### EXERCISE TASK
Present the rows below as a numbered list and leave out any blank lines.

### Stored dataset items
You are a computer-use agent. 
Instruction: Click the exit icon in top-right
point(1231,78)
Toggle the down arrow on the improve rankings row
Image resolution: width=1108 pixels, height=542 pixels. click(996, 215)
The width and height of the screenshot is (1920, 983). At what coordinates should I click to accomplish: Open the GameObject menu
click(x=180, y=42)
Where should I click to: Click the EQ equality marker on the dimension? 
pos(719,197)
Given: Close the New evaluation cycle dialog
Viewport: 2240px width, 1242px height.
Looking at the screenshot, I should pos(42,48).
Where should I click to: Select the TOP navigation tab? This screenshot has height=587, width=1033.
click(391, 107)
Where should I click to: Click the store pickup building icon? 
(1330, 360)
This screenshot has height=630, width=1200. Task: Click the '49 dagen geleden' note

### SOLUTION FOR THIS EXERCISE
1. You are a computer-use agent. 
2. Instruction: Click the exit icon in top-right
3. point(1231,78)
4. Toggle the down arrow on the improve rankings row
5. Image resolution: width=1108 pixels, height=542 pixels. click(996, 215)
6. The width and height of the screenshot is (1920, 983). At what coordinates should I click to accomplish: Open the GameObject menu
7. click(x=180, y=42)
8. Where should I click to: Click the EQ equality marker on the dimension? 
9. pos(719,197)
10. Given: Close the New evaluation cycle dialog
11. Viewport: 2240px width, 1242px height.
12. Looking at the screenshot, I should pos(42,48).
13. Where should I click to: Select the TOP navigation tab? This screenshot has height=587, width=1033.
14. click(391, 107)
15. Where should I click to: Click the store pickup building icon? 
16. (1330, 360)
17. This screenshot has height=630, width=1200. Task: Click the '49 dagen geleden' note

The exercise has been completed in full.